Demarkus Lampley is Central's secret.
A wry smile crossed Red Devil coach Bobby Wright's lips, and his voice dropped to conspiratorial levels when asked about his junior shooting guard on Monday.
"I haven't wanted to say too much about Demarkus," Wright said. "He's sort of my secret."
Or used to be. After a 23-point performance in the Central Regional final, it's unlikely he will catch the Red Devils' next opponent, Spain Park, off guard in the Class 7A semifinals on Thursday in Birmingham, Ala.
Most teams that play Central think first to senior point guard Tre Todd, and for good reason. Todd is the leader of the team, the floor general and the group's leading scorer. When a big play needs to be made, he's usually the one making it.
The other number they circle on their rosters is Tionne Williams, the 6-foot-8, long-winged senior center for the Red Devils. Williams, who became a triple-double machine of sorts during the regular season, can beat opponents on offense, on defense and on the glass with regularity.
And then there's Lampley. He's not an imposing physical threat, standing at 6-foot-1 and only about 165 pounds. He doesn't have the sheer athleticism that Todd does, nor the ability to split a mass of defenders inside the lane for baskets near the rim.
Forget about him, though, and he will drop dagger after dagger from long range.
"Lampley's a shooter," Wright said. "He can shoot the ball probably better than anyone on my basketball team. Very few teams that we face realize that. They always feel that if they stop Tre, they can stop us. People that know us, though, know that if you leave Lampley open, he's going to knock it down."
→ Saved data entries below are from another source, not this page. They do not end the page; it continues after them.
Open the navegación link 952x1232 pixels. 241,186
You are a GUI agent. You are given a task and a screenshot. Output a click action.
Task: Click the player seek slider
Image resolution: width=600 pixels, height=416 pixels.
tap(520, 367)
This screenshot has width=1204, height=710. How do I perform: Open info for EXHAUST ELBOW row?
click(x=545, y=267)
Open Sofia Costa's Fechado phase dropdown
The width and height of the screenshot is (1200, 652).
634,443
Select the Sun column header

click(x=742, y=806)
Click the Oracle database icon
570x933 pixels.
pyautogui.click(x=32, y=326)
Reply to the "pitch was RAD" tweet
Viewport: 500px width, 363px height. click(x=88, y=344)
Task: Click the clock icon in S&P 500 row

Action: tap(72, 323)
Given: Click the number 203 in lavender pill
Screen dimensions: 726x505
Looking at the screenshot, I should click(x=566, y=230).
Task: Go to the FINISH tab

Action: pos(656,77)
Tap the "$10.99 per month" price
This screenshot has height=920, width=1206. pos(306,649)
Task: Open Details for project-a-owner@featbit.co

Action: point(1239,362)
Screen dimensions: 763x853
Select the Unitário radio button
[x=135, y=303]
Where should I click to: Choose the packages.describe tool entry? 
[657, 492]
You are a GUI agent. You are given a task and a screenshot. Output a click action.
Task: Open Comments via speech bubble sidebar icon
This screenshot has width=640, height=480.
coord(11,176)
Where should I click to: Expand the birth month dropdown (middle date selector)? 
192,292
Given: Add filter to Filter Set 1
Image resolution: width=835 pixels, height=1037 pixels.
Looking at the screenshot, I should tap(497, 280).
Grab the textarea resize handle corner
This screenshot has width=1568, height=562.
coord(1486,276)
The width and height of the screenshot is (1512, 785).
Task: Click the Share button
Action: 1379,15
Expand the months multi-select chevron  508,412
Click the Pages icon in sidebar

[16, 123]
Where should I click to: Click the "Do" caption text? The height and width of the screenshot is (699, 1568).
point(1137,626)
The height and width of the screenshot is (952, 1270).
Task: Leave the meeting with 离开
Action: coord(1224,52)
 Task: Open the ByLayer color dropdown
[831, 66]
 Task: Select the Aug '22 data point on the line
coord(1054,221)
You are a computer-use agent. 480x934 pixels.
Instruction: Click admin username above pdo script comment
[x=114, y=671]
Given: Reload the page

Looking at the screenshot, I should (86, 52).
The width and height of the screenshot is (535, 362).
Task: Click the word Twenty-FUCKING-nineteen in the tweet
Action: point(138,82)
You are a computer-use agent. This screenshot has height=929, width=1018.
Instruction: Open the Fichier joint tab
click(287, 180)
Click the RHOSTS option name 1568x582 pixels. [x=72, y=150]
Wright said Lampley was shooting at a 53-percent clip from behind the arc this year, a number that should strike fear in his opponents. And yet time after time on Thursday in the team's 70-61 overtime victory over Lee-Montgomery in the Class 7A quarterfinals, Lampley was left free. And time after time, he knocked down a big basket to help propel the Red Devils forward. He finished the game with 23 points to earn the Central Regional's most valuable player distinction.
Wright laughed about that.
"He really can fill it up," he said, referring to Lam
pley's three third-quarter three-pointers on Thursday. "It might be too late to keep him a secret now, I guess."
Lampley said he felt like it was his year coming into the season. He knows Todd and Williams get more attention, and he's fine with that. His role, he said, is as a facilitator for other players and to knock down shots when he's got the open looks. After an offseason of hard work, he felt like he was in a perfect position to do that this year.
"Coaches told me I had to step up," Lampley said. "They said I had to step up and do what I got to do to help out. They said this was my year."
It took a lot of time on the court, getting comfortable with the pace and direction of the offense. Now, the team seems to have a great chemistry about it.
Todd will always be the team's first look every time down the court, and they would like to involve Williams on the inside as much as possible. But the more defenses key in on others, the more Lampley's sight opens up. Find him at the right moment, get him in a rhythm over the right stretch of time, and he knows how to help put a game away.
"If he can play well, along with Tre and Tionne and those guys, I feel real good about our chances," Wright said.